Cash Savage will tell a story with believable angst and paint a suitable background with violins, keyboard and trumpets. That’s not to mention the 45-voice choir in ‘Hypnotiser’. It is moody, atmospheric and pays respect to the folk and blues stars of yesteryear. Cash Savage and her band The Last Drinks are an Australian act based in Melbourne. Hypnotizer was released in August 2013, and will be pleasing for those who have a taste for ‘Dark Country Blues’.
We welcome the opening proceedings on this album with ‘Let Go’, a gritty blues based track with rich and charming feedback through instrumental sections of the song. Let go announces the album. ‘Something Better’, while largely stripped back, provides an atmosphere that will have you drop anchor and stay tuned. Lyrically it is melancholic destructiveness engaging the primal reptilian amygdala – raw emotion.
‘Hypnotiser’ comes on with the straight up, stripped back rock. Add the choir like vocals and as the lyric will dictate “move together baby”.
‘Howling For Me’ a dust bowls blues styling folk that Woody Guthrie would be happy to hear continues to demonstrate the unique vocal harmonies of Savage and her counterparts.

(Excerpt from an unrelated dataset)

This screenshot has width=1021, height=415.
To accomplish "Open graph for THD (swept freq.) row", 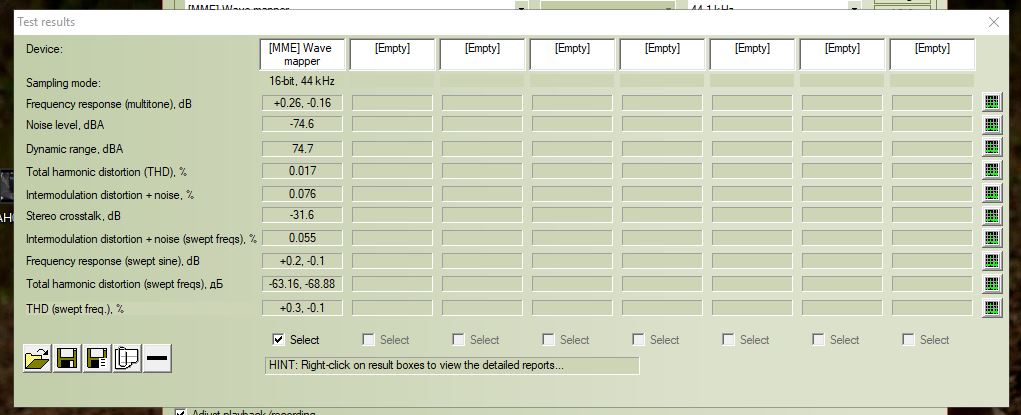I will coord(992,308).
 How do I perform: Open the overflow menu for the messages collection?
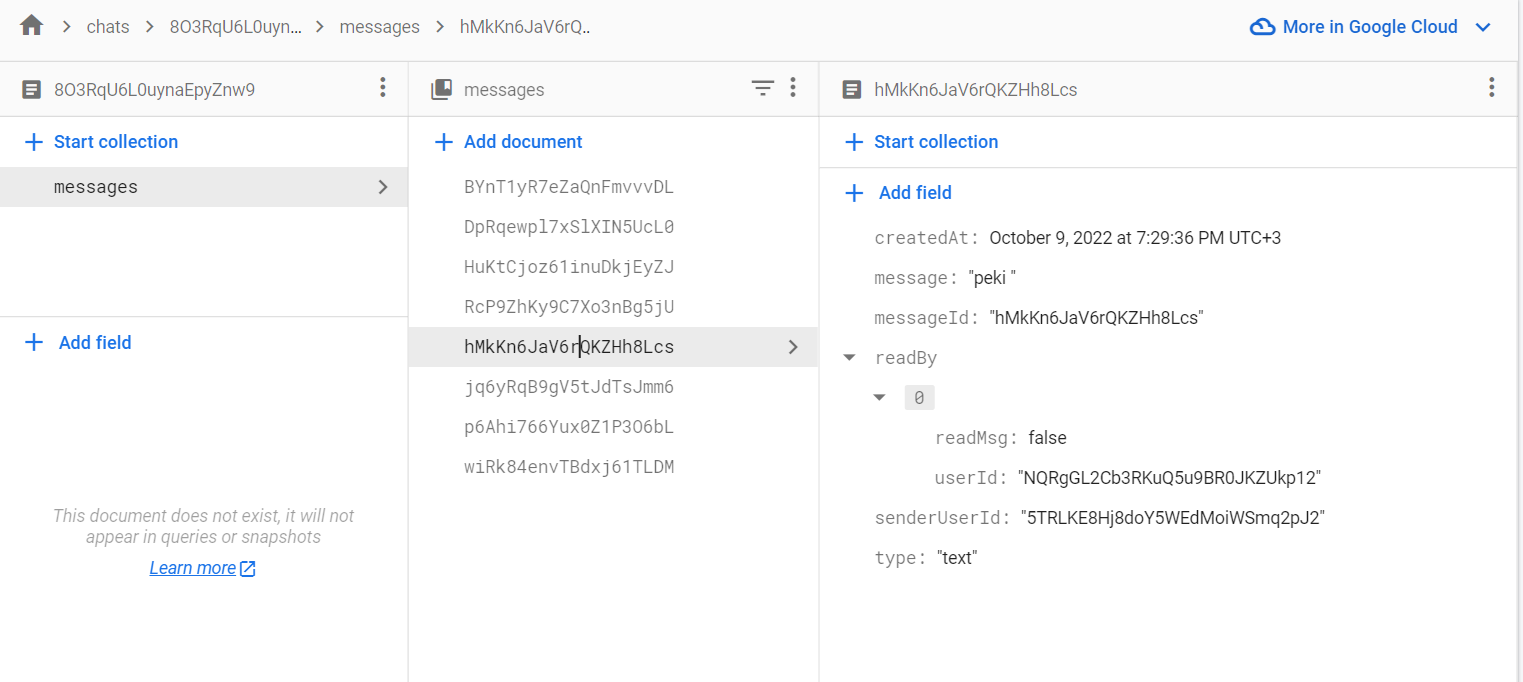pos(793,88)
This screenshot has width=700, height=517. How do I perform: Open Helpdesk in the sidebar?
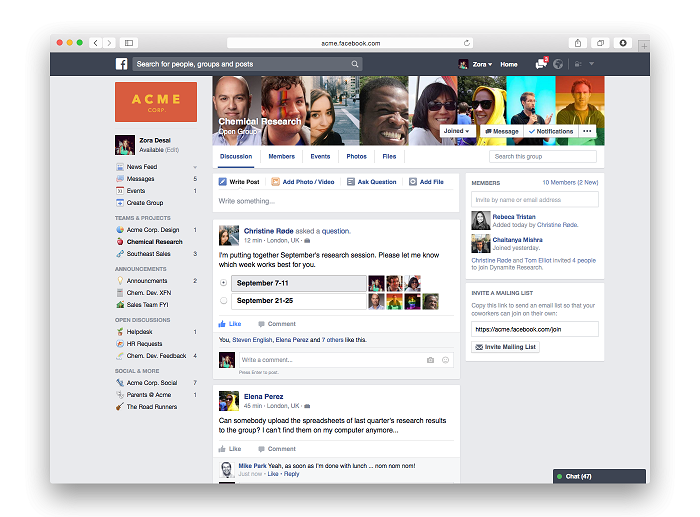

‘Five Bo’ is further confirmation of the blues vocal abilities of Cash Savage, a sweet minor chordal pattern invites to hang on for this expressive love story, lyrically reminiscent of the story’s Bob Dylan has brought us over the years.
‘Barenuckle Boogie’, ups the tempo marginally and provides a toe tapping section on the album and continues to remind you of the excellent song writing abilities of Cash. The half time feel adds to the dynamics of this song. Add the trumpet to the mix and enjoy.
‘I’m in Love’ is a sweet tune with ‘nice’ dynamics. Light a candle and cook your partner a dinner and slip a ring on their finger if you feel inclined, and add this song to your ‘lovey dovey’ playlist for the evening. It’s ‘Nice’.
‘95kms to Sandy Point’ could easily have been included on a Cat Power album. A descending blues pattern, lyrically tells the story of being picked up on the road. The track is slow at first though builds into a crescendo section before bringing it back down to lead the song out.
‘Early Morning Come Down Blues’ – self explanatory. From a slow start to the welcome introduction of drums at 2:00 minutes, a standard inclusion on any album of this styling.
‘Mother Lament’ is a fitting end to the album, and exemplifies a ‘passionate expression of grief or sorrow’.
If you’ve been missing that mournful dark country blues album then Savage is worth cashing in for. Musically the writing is structured well, lyrically and vocally it works and you will most probably listen to the album more than five times.